:: REQUIRED ACTIONS ::
1. In the Spinacia oleracea entry, list every distribution entry for a U.S. state whose abbreviation or name begins with "M" or "N".
2. What elevation range does the Spinacia oleracea entry give?
3. Extend the Spinacia oleracea entry by continuing it after its last sentence.

PASSAGE SHOWN Start Marker

1. Spinacia oleracea Linnaeus, Sp. Pl. 2: 1027. 1753.
Stems leafy, 1-5(-10) dm. Leaves gradually becoming smaller distally; blade oblong, base cuneate. Bracteoles orbicular-obovate, usually wider than long, apex with divergent spine or smooth. 2n = 12.
Flowering spring-fall. Waste areas; 0-1500 m; introduced; Calif., Conn., Maine, Mass., N.H., N.Y., N.C., Ohio, Oreg., Pa., R.I., S.C., Va., Wash.; Eurasia; n Africa.
Reports of populations in Canada and inland areas of the United States appear to be from gardens where the plants do not persist without benefit of cultivation.

PASSAGE SHOWN End Marker
RECORDED DATA Start Marker

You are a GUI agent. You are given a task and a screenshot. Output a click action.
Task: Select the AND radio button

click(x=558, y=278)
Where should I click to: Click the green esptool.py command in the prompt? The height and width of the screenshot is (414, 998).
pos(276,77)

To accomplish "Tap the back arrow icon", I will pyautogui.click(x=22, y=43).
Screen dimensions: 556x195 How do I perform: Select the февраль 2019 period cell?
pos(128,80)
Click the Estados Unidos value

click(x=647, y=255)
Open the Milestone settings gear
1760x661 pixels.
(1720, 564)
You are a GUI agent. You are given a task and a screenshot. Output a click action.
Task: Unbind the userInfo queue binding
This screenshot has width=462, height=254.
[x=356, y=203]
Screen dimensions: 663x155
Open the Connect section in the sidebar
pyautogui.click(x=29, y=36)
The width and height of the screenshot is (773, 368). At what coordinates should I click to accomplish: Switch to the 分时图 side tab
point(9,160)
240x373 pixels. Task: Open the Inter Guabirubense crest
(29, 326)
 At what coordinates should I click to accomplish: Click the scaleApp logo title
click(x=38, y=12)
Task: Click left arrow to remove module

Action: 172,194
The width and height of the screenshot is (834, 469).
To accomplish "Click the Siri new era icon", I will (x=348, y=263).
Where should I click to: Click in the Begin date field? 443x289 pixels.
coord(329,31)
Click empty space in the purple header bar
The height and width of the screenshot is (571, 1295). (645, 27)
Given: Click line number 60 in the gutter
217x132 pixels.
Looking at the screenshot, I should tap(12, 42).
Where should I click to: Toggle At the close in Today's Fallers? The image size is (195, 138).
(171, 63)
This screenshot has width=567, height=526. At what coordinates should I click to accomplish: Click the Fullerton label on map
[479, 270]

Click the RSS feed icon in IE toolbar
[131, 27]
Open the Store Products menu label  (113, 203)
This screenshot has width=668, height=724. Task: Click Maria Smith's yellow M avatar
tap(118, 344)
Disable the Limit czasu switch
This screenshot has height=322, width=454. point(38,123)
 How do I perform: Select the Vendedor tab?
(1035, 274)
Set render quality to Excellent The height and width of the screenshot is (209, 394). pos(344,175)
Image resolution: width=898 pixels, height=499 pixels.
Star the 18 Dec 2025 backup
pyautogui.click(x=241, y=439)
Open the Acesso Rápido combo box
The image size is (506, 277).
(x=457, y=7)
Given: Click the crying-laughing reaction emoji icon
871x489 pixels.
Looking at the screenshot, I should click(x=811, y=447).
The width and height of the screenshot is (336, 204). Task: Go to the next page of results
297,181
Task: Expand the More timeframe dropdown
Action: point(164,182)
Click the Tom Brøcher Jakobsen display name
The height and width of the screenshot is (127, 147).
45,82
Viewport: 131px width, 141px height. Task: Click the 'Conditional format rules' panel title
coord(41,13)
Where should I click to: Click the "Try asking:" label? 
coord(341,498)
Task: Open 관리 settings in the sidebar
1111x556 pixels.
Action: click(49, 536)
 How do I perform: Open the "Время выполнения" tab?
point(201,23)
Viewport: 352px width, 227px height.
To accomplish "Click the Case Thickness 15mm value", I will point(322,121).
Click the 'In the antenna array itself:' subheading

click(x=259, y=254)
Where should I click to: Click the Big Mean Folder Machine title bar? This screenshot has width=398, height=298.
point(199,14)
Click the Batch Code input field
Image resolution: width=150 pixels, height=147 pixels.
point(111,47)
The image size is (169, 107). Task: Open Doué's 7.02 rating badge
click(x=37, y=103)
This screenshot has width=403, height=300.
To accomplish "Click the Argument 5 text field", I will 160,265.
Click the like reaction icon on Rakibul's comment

RECORDED DATA End Marker

:: RESULTS OF THE TASKS ::
1. Maine, Mass., N.H., N.Y., N.C.

2. 0-1500 m

3.
Spinach is an important and widely cultivated crop of unknown origin, though known from the Mediterranean region since ancient times. The plant is prized as a rich source of vitamins, calcium, iron, and antioxidant carotenoids, but, if ingested in excessive amounts, the high concentration of oxalates in the leaves can be toxic by inhibiting the absorption of calcium. The cultivated form named var. oleracea has spiny seeds and tends to be more cold hardy than var. inermis, the smooth-seeded variety that is more tolerant of warm weather.